Since they can’t accompany Yong-gu to his trial, they spend countless hours drilling him on what to say to the judge and just how to profess his innocence. They work around Yong-gu’s learning disability by drilling him at all times of the day to test his readiness, and by having him memorize a statement as best he can. Even Chief Jang gets a petition from the prisoners together to give to Yong-gu’s public defender, only to be disgusted when the lawyer proves he has no intentions of protecting Yong-gu or fighting for a fair trial.
I went into this movie completely BLIND, knowing only that Ryu Seung-ryong was starring and that it would be about a group of men in prison. Looking back now, I can’t pinpoint which moment it was where I realized, truly realized, that this is the kind of movie that breaks people.

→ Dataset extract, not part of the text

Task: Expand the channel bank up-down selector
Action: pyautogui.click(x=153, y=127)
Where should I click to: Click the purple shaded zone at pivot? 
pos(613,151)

That’s not as negative as it sounds, though it certainly is something not every movie achieves or even aims for. It tells a story that has the power to move and transport its audience, even with all the improbabilities of having a little girl traipsing in and out of a prison or a justice system so skewed it can’t possibly be real. I had considered covering my behind by giving the disclaimer that you’re not a robot if you could watch this film and feel nothing, but I’d also be really curious to know if anyone who watched became disengaged because they felt manipulated.

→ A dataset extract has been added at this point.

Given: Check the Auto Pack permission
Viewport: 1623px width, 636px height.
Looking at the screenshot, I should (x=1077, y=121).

Every emotional moment feels engineered to fill our hearts and take our tears, sure, but there’s no result or truth the movie comes to that feels disingenuous to its fully-realized world and characters. There’s nothing preventing us from following Yong-gu, little Ye-sung, all the prison uncles and even Chief Jang on their separate but connected journeys—even if the emotional wallop hits close to home. Like all the characters come to realize, Yong-gu is a wonderful man and an even better father, someone worthy of living a full and happy life. That’s what inherently makes the basic premise of this film so heartbreaking out of the starting gate: that we know Yong-gu is imprisoned for something he not only didn’t do, but couldn’t have done.
Ryu Seung-ryong has been a versatile staple of many recent successful films likeGwanghae, The Man Who Became King, Bow, The Ultimate Weapon, and The Front Line, but his masterful performance as an intellectually-disabled, goodhearted father is perhaps his most defining role to date. He injects such sensitivity and warmth into a character who’s barely able to voice his own thoughts beyond a single, stuttered sentence at best—and muted, dense silence at worst.
Perhaps most striking about Yong-gu as a character was watching how hard he tried to understand and comprehend, since the moments which really stayed with me after the movie ended were his moments of clarity. The very look in his eyes would shift and change when he could grasp just enough of any given situation to make decisions based on the person he loved more than anything and would give anything for: his daughter.
In that sense, this is a love story, pure and simple. Whether it’s the deep and palpable love keenly felt between father and daughter or between Yong-gu and his cellmates and prison guards, each of these different kinds of love are explored in beautiful and unabashedly human detail. If I had to name only one reason why this movie was such a complete success, it’s that the act of watching it becomes more than just a spectator sport. To watch it is to experience it. And I can think of no better reason to go to the movies than that.